There have been little whispers of spring.  A 65 degree day here, a 72 degree there in between days of drizzle and leaden skies and outright gales with sideways slashing rain.  We even had thunderstorm warnings last week.  They actually interrupted our regularly scheduled program (Jeopardy, no less,  of all the nerve!) to give us a warning of thunderstorms in the area, complete with that annoying warning buzz.  What was the warning supposed to do for us?  Stop watching TV outside 'cause you might get struck by lightning?  Clearly the weather warning dude has never been to Florida.  Personally, I love a good thunderstorm, but Florida storms can make even the bravest person whimper. 

Oregonians clearly can't handle anything other than warm and sunny or rainy.  When it snows just the littlest of dusting all schools close down.  And apparently when it thunders we are to batten down the hatches or periscope down or something that requires protecting ourselves from lightning.

What comes after two days of rain in Oregon?  Monday.

Have you heard of the four seasons in Oregon?  They are Almost Winter, Winter, Still Winter and Construction.
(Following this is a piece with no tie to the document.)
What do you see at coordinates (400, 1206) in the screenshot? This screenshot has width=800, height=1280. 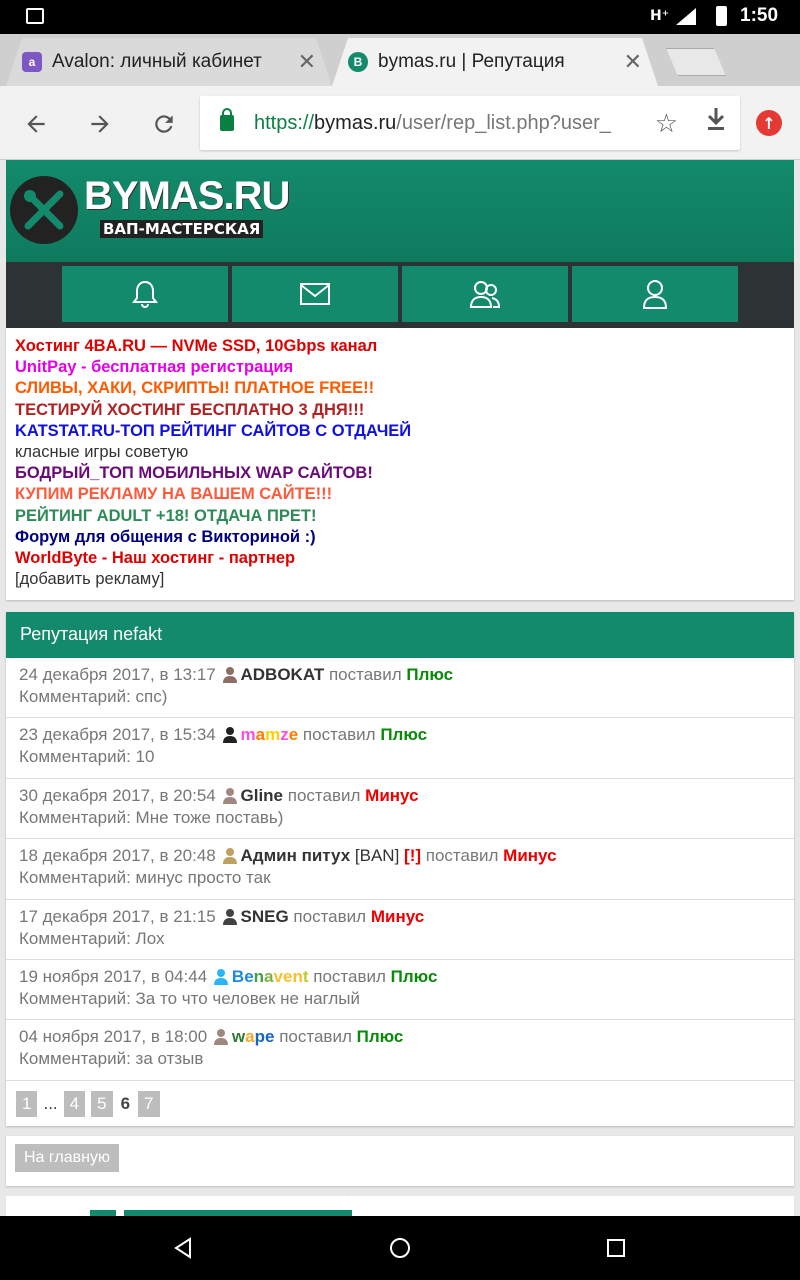 I see `footer-box` at bounding box center [400, 1206].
Still...I love Oregon.  I will take the green over brown any day, even though that includes green moss, green mold and green mildew.  My sweet hubby could see I was growing moss in between my toes and whisked me off to Las Vegas for my very first time to find some sunshine.  Find it we did and I was happy to absorb the rays by the pool, but what I found interesting were all the facades that the casinos created to try to look like real waterfalls and plants and animals.  I thought, all I have to do is walk out my door or drive to the river or ocean or woods and I can see these things the way God  created them, not the way Metro, Goldwyn or Mayer did.





An Oregon lake



A Las Vegas "waterfall"


 
A tiny, lone yellow rose has blossomed on our miniature roses, but in a week we will have hundreds of  blossoms in coral, red, pink and white.  The strawberry plants are covered in white blossoms and little green cherries are filling out the cherry branches.  As the mud starts to dry out and the grass fills in, I will stroll barefoot through our little piece of land going from plant to plant to admire its progress with a spring in my step.